Subtleties of research data publication

Until recently I thought about research data publication along a single continuum that I’d call Private/Mediated/Public.

  • Private research data is completely private. No third party even knows it exists.
  • Mediated research data is publicly advertised with a metadata record, but third parties need to apply or register for access. This is most appropriate for sensitive research data.
  • Public research data is fully public and openly downloadable and hopefully openly licensed. No application or registration required.

I realise now that there is a second, temporal dimension that needs to be added, based on where a project is in the research lifecycle. This second dimension adds complexity to mediated access as data needs to be shared in different ways at different stages in a project:

  • During peer review
  • During an embargo period
  • After completion of project

During peer review some publishers (e.g. Nature) now require data to be made available to peer reviewers. Since we all love blind peer review, the access must be anonymous! This means we can’t ask for peer reviewers to register. We also don’t necessarily want to publicly release data. Perhaps a mechanism that produces a long, cryptic, hard-to-guess URL (a la Dropbox sharing links) would be a good solution for this.

Sometimes a significant dataset is collected and can support multiple research projects at multiple locations. There is a plan to openly share the data eventually, but we want to tightly control access during an embargo period. This means not only do we want to know exactly who is accessing the data, but we also need a licence in place so that everybody knows how the dataset may or may not be used. Ideally, this licence will have some sort of termination clause that recognises the data will eventually be made fully open.

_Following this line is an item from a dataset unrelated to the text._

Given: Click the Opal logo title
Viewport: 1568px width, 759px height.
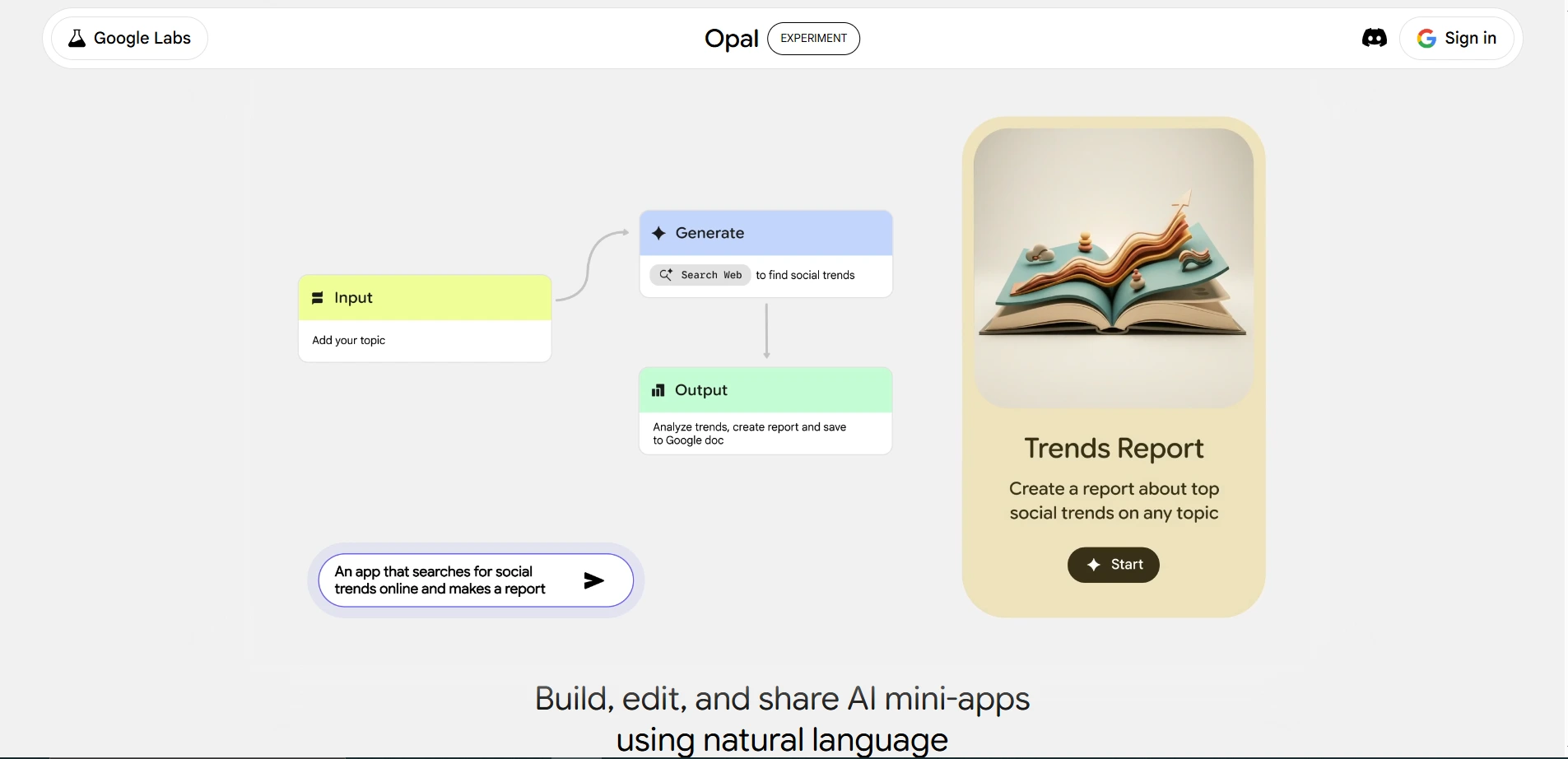Looking at the screenshot, I should pyautogui.click(x=731, y=39).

Finally, we get back to what I originally considered the only kind of mediated access. After a project is completed, a dataset might be considered sensitive and can never be openly shared. We need to maintain the mediated access with a licence that outlines how the dataset may or may not be used.

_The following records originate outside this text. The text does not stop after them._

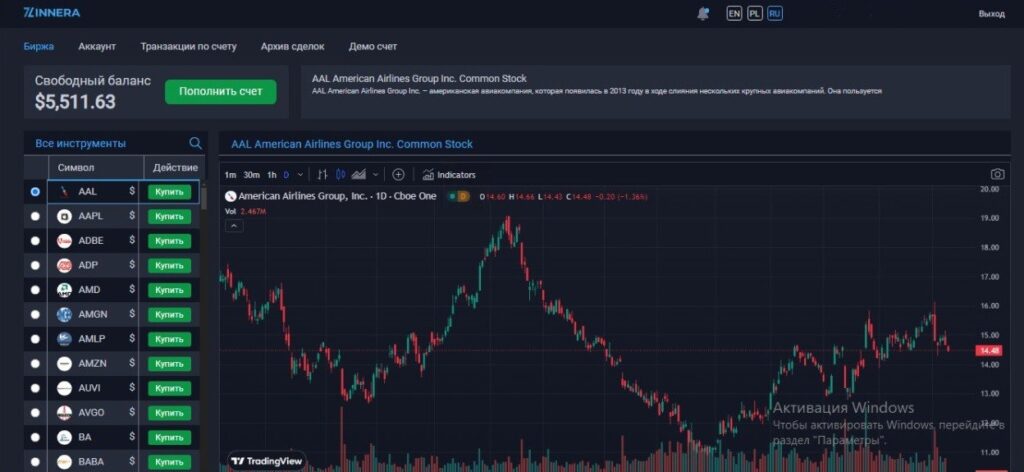This screenshot has width=1024, height=472.
Task: Select the bars chart style icon
Action: tap(322, 174)
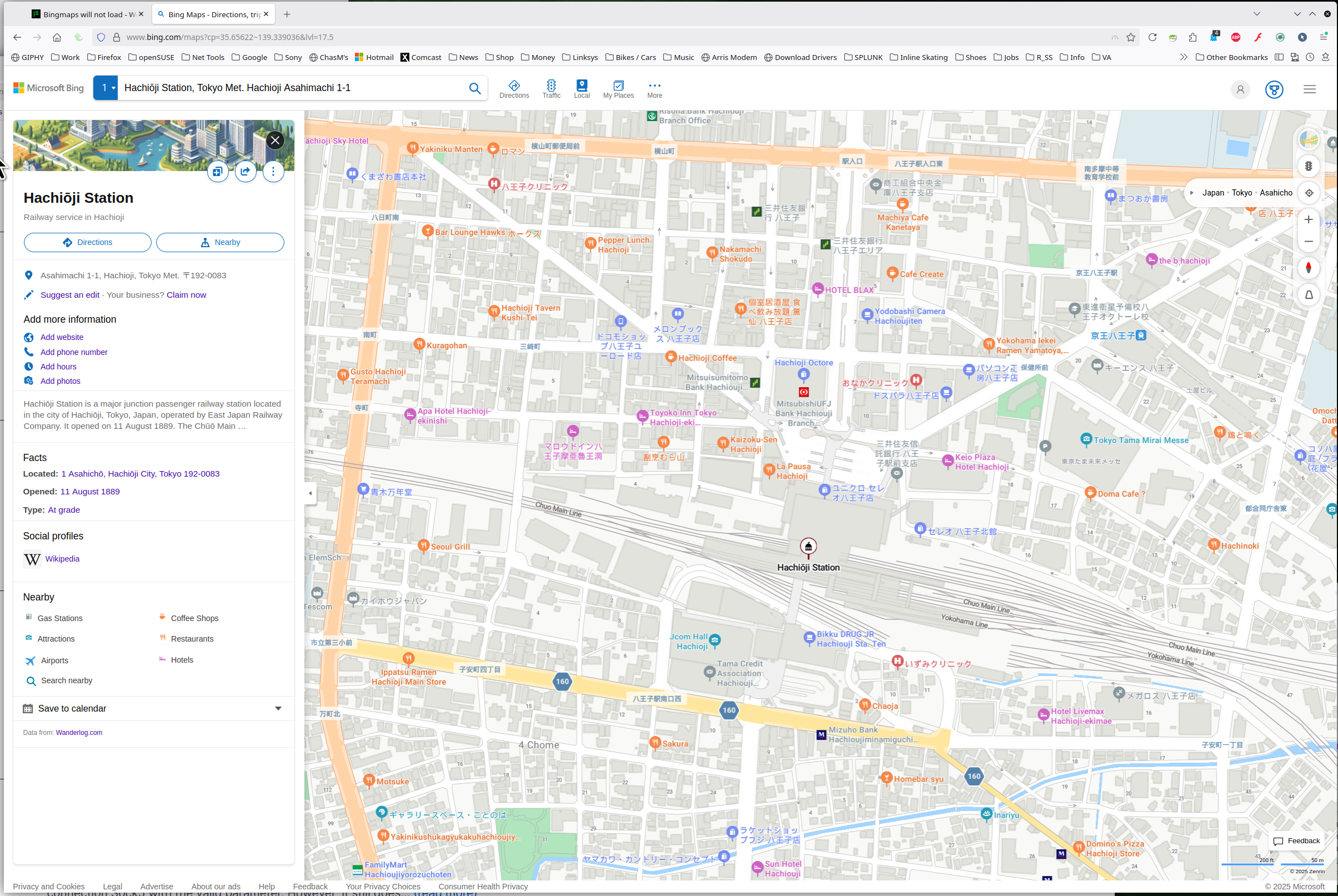Locate me using the crosshair map button
Screen dimensions: 1338x896
pyautogui.click(x=1309, y=193)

I suppose I could create a diagram, but I don’t think that way. Has someone else already created one?

What other kind of data publication scenarios are there? I have specifically avoided talking about sharing data with close collaborators – researchers at different institutions that are working on the same project because it’s not “publishing”, per se, even though it bears similarities to my scenario of sharing data during an embargo period.

2 thoughts on “Subtleties of research data publication”

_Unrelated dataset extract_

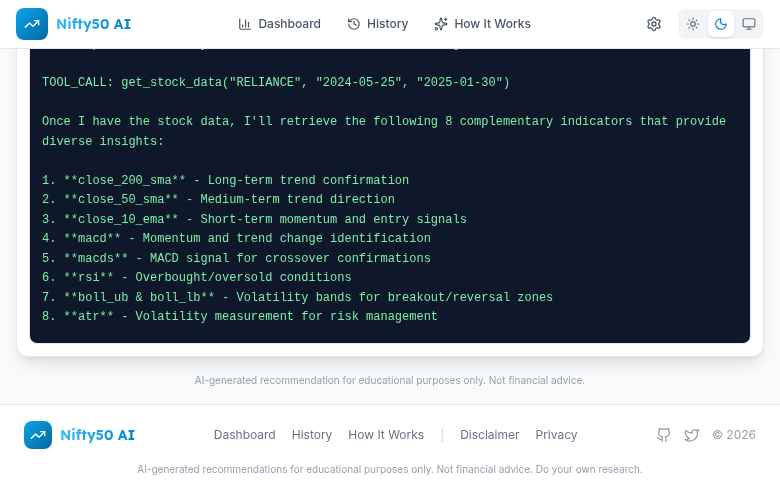Switch to light theme sun icon
The height and width of the screenshot is (493, 780).
[x=693, y=24]
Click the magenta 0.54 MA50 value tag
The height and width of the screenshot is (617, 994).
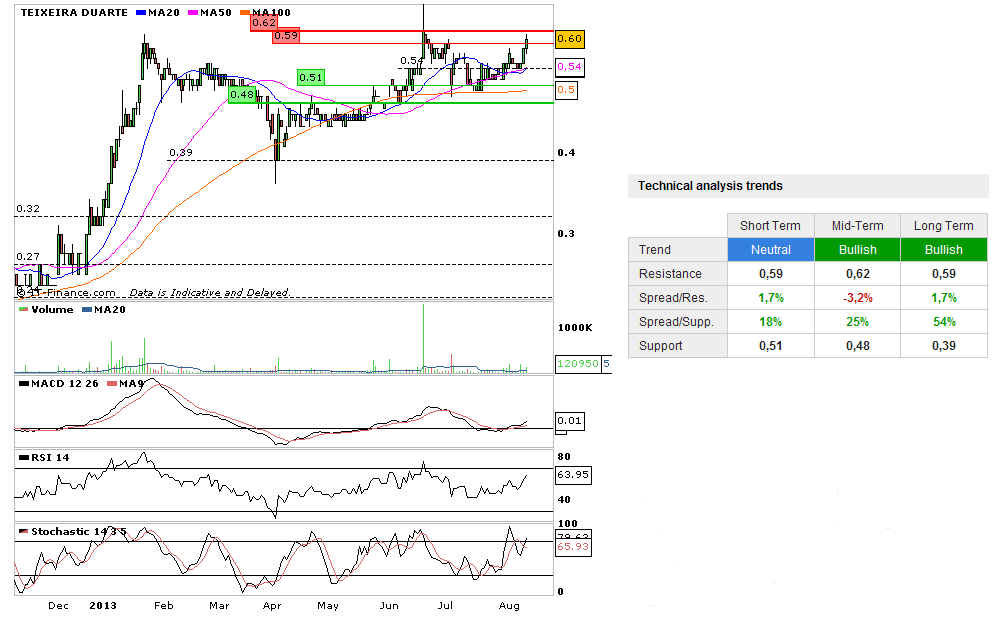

  1. Hi Mathias, thanks for your thoughts. I need to make a report on this topic soon. Considering all kinds of ways to provide “access options”, and the implications for a data repository on a technical, legal and business-model level. (The later is especially exciting when a data-repository exists (read: funded) by the grace of the “open” ideology.)

    1. If you base the repository around a researcher-centric workflow, rather than a librarian-centric workflow, the required access options increase quite dramatically. Or rather, they become much more complex. Researchers have different needs at different stages of their work, and those of us that claim to support researchers need to work with that.

      The good thing is that my institution is only at the beginning of the data journey and we have an opportunity to take this into account as we attempt to build a sophisticated data solution for our researchers.